R3 — Metadata (required per artifact)

R3.1 — Every artifact record carries: session_id, artifact_id, kind, format, created_ts, ts_range (for time-based kinds), source (program slug/pid), byte_ref (object-plane key, R4), sha256, size_bytes, redaction_status ∈ { none, pending, applied }, consent_status ∈ { local-only, export-approved }.

R3.2 — A media-ref emitted over the connector (protocol.kmd R3) points at artifact_id — the connector never carries the bytes inline.

R4 — Storage layout (records vs bytes)

R4.1 — Metadata/records live in the Kover store (kdb): one row per artifact (R3.1) + the session index. Small, queryable, transactional.

R4.2 — Bytes live on the object-storage plane (stack-RFC-006: kdb-obj when it lands, kdrive/local until then). Video/audio in a transactional DB is a physics violation (RFC-006 §1) and is forbidden. The proposal's "store media in its own database" is satisfied by R4.1+R4.2, not by blobs-in-DB.

R4.3 — Object key layout: kover/<session_id>/<kind>/<artifact_id>.<ext>. Content-addressed dedupe by sha256 is SHOULD.

R5 — Retention (tiered)

R5.1 — Raw captures (screenshot/video/audio) default to a short TTL; derived artifacts (diff/summary/scenario) default to a long TTL — mirroring error-reporting-retention (raw short, aggregated long).

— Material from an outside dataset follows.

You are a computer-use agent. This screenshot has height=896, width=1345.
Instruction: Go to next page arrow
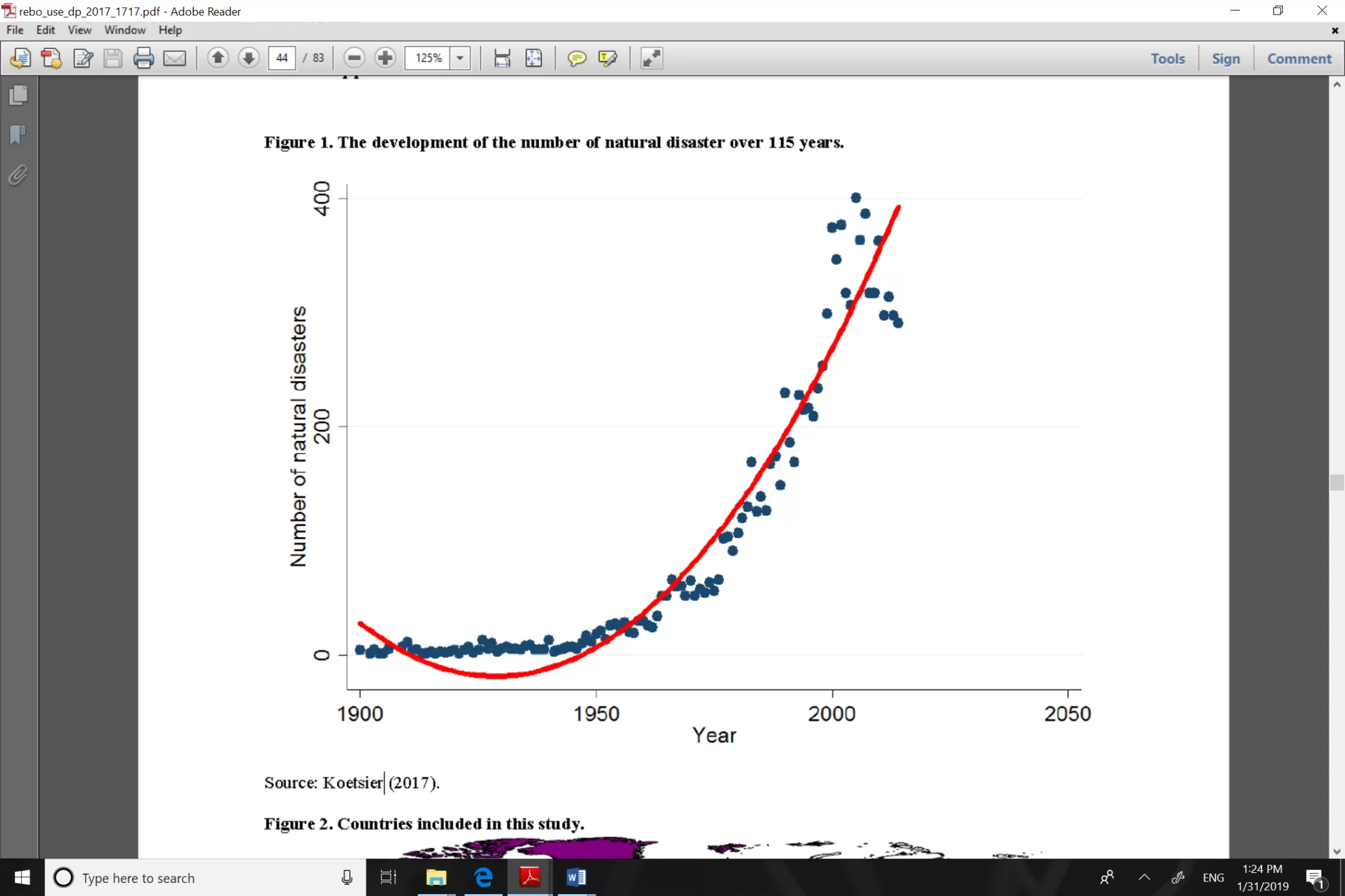click(248, 58)
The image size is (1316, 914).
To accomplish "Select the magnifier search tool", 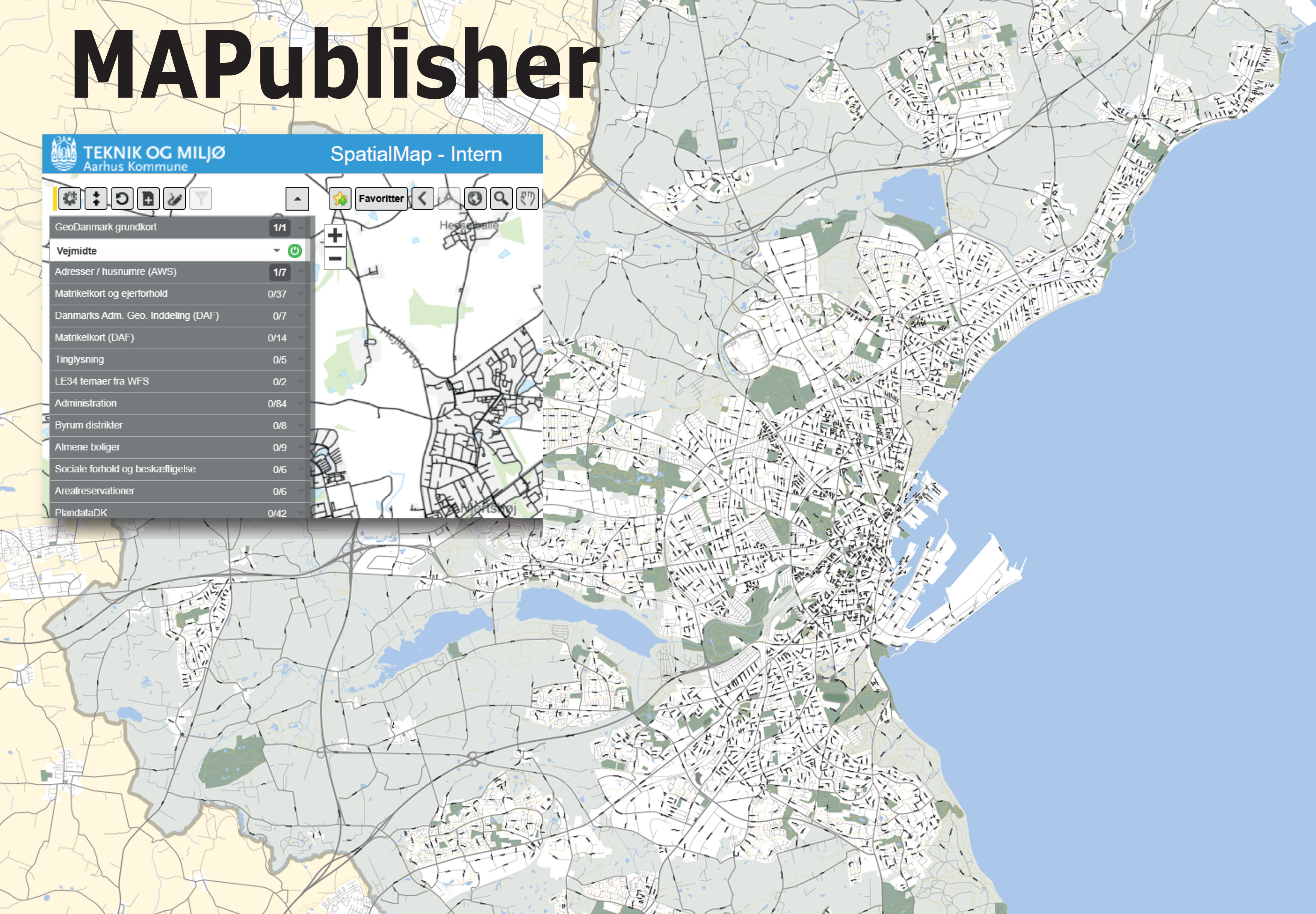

R5.2 — TTLs are per-session-overridable by the owner; a "pin" flag exempts a session from GC.

R-redact — Redaction (mandatory)

R-redact.1 — Capture of a real session will contain PII/credentials. Before any artifact's consent_status may become export-approved, a redaction pass MUST run (redaction_status = applied): for video/screen this is at minimum a region-masking pass over fields flagged by the connector or the operator; for text artifacts it is the instrumentation-contract C5 allow-list redactor.

R-redact.2 — observability-first §8 forbids PII in telemetry. Capture is evidence, not telemetry, so it is not auto-blocked — but R-consent gates its egress.

R-consent.1 — No artifact leaves the machine (to Observability/Kortex, L5) without an explicit operator consent action per session. Default consent_status = local-only.

R-consent.2 — Export bundles only artifacts whose redaction_status = applied and consent_status = export-approved. The exporter MUST refuse a bundle containing any non-redacted, non-approved artifact.

R-consent.3 — Ambient daemon mode (kover-RFC-001 §7.3) escalates consent. System-wide passive collection is off by default and requires an explicit, scoped per-application allow-list — never a blanket "record everything". Only allow-listed programs are captured; egress still requires R-consent.1/.2; no silent recording, ever. Bound by identity-data-retention.kmd + multi-tenant-by-default.kmd.

Test cases

#	Check	Severity
T1	A capture session writes a kcap-produced artifact; no second capture lib is linked.	hard
T2	Artifact bytes land on the object plane; the kdb row holds only the record + `byte_ref` (no blob column).	hard
T3	A `media-ref` over the connector resolves to an `artifact_id`, not inline bytes.	hard
T4	Exporter refuses a bundle with an artifact in `redaction_status != applied`.	hard
T5	Exporter refuses egress when `consent_status = local-only`.	hard
T6	Raw capture past its TTL is GC'd; a pinned session survives.	soft
T7	Object keys follow `kover/<session>/<kind>/<id>.<ext>`.	soft

Non-goals

Telemetry log/metric/trace schemas — instrumentation-contract.kmd.
kdb-obj substrate — stack-RFC-006.
Kortex-side analysis of the bundle — services/ai/kortex / kortex-015.

Open questions

Video region-masking at capture-time vs post-process — post-process is simpler but stores an unredacted intermediate (must itself be TTL'd). Lean: capture-time masking for known-sensitive regions, post-process for the rest. Decide at KOVER-005.
Whether scenario + diff should also be a first-class Hub/Flow attachment (shareable A/B report). Defer.

Referências

engines/media/capture
meta/docs/stack/rfcs/stack-RFC-006-object-storage-plane-and-trust-tiering.kmd
meta/docs/stack/rfcs/stack-RFC-005-full-headless-testability.kmd
engines/sdk/koder_test_screencap
meta/docs/stack/policies/observability-first.kmd
meta/docs/stack/specs/privacy
meta/docs/stack/rfcs/kover-RFC-001-foundations.kmd
meta/docs/stack/specs/kover/protocol.kmd